Lo que a menudo no entra en el presupuesto (y acabas pagando)
- Dominio: se paga cada año y es la partida más pequeña de todas. Tiene que estar a tu nombre.
- Alojamiento: cuota anual o mensual. Lo más barato suele salir caro en velocidad y en soporte el día que hay un problema.
- Correo profesional: si quieres nombre@tunegocio.com con garantías, cuenta con una cuota por buzón.
- Mantenimiento: actualizaciones, copias de seguridad y seguridad. Suele ser una cuota mensual y varía mucho según qué incluya: pregunta siempre qué cubre y qué no.
- Textos y fotos: si no los traes tú, alguien tiene que hacerlos.
- Traducciones: una web bien traducida no es una web pasada por un traductor automático.
Siete preguntas antes de firmar
- ¿Qué incluye exactamente el precio y qué queda fuera?
- ¿Quién escribe los textos y quién pone las fotos?
- ¿De quién es el dominio y de quién es el alojamiento? (Tienen que ser tuyos, siempre.)
- ¿Podré cambiar textos, precios y fotos yo mismo sin llamar a nadie?
- ¿Cuántas rondas de cambios hay incluidas?
- ¿Qué pasa el día después de entregarla: hay mantenimiento? ¿Qué cuesta?
- Si un día decido irme, ¿qué me puedo llevar?
Si las siete respuestas son claras y por escrito, el presupuesto es serio aunque sea caro. Si son vagas, el precio es lo de menos.
Señales de alerta
- Precio cerrado sin preguntas. Si no saben qué vendes, no pueden saber qué cuesta.
- El dominio a su nombre. Es tuyo, siempre. Esa es la manera clásica de quedarse atrapado.
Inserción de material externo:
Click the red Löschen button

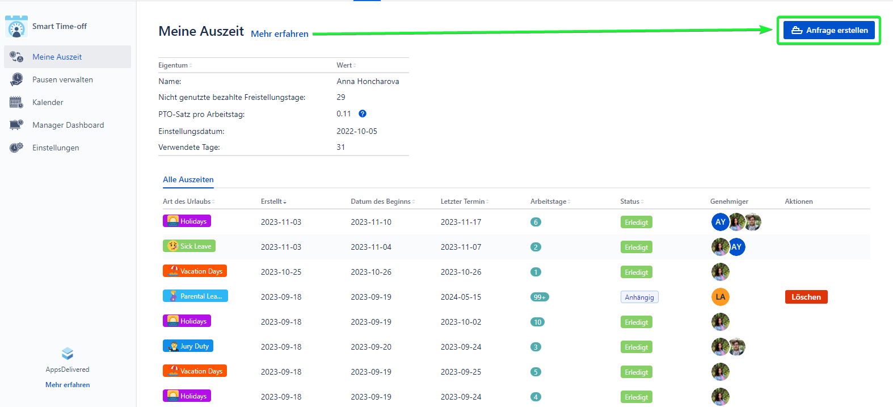tap(806, 297)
- «Primera página de Google garantizada». Nadie puede garantizar eso. Quien lo promete, vende humo.
- Permanencias largas para poder tocar tu propia web.
- Un presupuesto de una línea. «Diseño web» con una cifra al lado no es un presupuesto, es una cifra.
Cómo lo hacemos nosotros
Empezamos con una conversación de media hora para entender qué vendes, a quién y dónde se te escapa el tiempo o el dinero. Después recibes una propuesta con el alcance, los plazos y el precio cerrado, y el detalle de lo que entra y lo que no. Si el presupuesto que tienes es más pequeño de lo que haría falta, te lo decimos y buscamos una versión reducida que tenga sentido en lugar de hacerte una web a medias.
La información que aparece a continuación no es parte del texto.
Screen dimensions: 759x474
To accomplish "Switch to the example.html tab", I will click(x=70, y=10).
Trabajamos desde Palafrugell, con oficina en Palamós, con negocios del Baix Empordà, la Costa Brava y el resto de Cataluña. Puedes ver con quién trabajamos y qué hacemos en cada proyecto, o leer cómo planteamos el desarrollo web y el posicionamiento SEO.
Preguntas frecuentes
¿Cuánto se tarda en tener la web hecha?
Una web de presentación suele estar lista en tres o cuatro semanas desde que tenemos los textos y las fotos. Una web corporativa a medida, entre seis y diez semanas. Lo que más alarga los plazos casi siempre es el contenido, no la programación.
¿Se puede pagar a plazos?
Habitualmente sí. Lo más común es una parte al inicio, una parte a mitad de proyecto y el resto en la entrega. En proyectos por fases se paga fase a fase.
¿Vale la pena hacerse la web uno mismo con una herramienta online?
Para empezar y validar una idea, puede tener sentido. Cuando el negocio ya funciona y la web tiene que traer clientes, acaba saliendo más caro en horas tuyas y en oportunidades perdidas de lo que costaría hacerla bien.
¿Y si ya tengo web pero no funciona?
A menudo no hace falta empezar de cero. Se puede auditar qué frena, arreglarlo y replantear solo lo necesario. Es más barato y más rápido que rehacerlo todo.